* _TASK INSTRUCTIONS_:
Quote word for word everything in the rows below, from the line containing "Given: Open 但愿长醉不复醒's profile avatar" down to the last line.

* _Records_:
══════════
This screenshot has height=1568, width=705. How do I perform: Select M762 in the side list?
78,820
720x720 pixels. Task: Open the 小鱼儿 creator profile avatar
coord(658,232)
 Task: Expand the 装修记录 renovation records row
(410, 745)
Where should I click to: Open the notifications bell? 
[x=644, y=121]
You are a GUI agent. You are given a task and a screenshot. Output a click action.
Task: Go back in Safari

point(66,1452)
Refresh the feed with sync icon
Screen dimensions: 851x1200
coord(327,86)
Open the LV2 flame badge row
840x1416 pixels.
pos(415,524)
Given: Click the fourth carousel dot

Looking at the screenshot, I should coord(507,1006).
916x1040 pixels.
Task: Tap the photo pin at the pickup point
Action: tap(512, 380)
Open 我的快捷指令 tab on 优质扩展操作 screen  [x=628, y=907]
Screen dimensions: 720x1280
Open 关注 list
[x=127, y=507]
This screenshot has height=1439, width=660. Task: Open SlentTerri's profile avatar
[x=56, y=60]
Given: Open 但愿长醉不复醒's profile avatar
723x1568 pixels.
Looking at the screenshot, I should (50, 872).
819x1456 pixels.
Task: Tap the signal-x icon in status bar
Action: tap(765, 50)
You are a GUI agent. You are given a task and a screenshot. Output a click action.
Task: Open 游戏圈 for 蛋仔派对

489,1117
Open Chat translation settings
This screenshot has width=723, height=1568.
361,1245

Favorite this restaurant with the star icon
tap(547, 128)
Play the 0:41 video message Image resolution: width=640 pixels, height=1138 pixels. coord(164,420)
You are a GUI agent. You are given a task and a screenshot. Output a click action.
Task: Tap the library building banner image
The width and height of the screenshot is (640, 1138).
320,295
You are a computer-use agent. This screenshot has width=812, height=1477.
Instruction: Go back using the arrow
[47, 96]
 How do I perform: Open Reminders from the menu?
══════════
* _RESULT_:
Given: Open 但愿长醉不复醒's profile avatar
723x1568 pixels.
Looking at the screenshot, I should (50, 872).
819x1456 pixels.
Task: Tap the signal-x icon in status bar
Action: tap(765, 50)
You are a GUI agent. You are given a task and a screenshot. Output a click action.
Task: Open 游戏圈 for 蛋仔派对

489,1117
Open Chat translation settings
This screenshot has width=723, height=1568.
361,1245

Favorite this restaurant with the star icon
tap(547, 128)
Play the 0:41 video message Image resolution: width=640 pixels, height=1138 pixels. coord(164,420)
You are a GUI agent. You are given a task and a screenshot. Output a click action.
Task: Tap the library building banner image
The width and height of the screenshot is (640, 1138).
320,295
You are a computer-use agent. This screenshot has width=812, height=1477.
Instruction: Go back using the arrow
[47, 96]
 How do I perform: Open Reminders from the menu?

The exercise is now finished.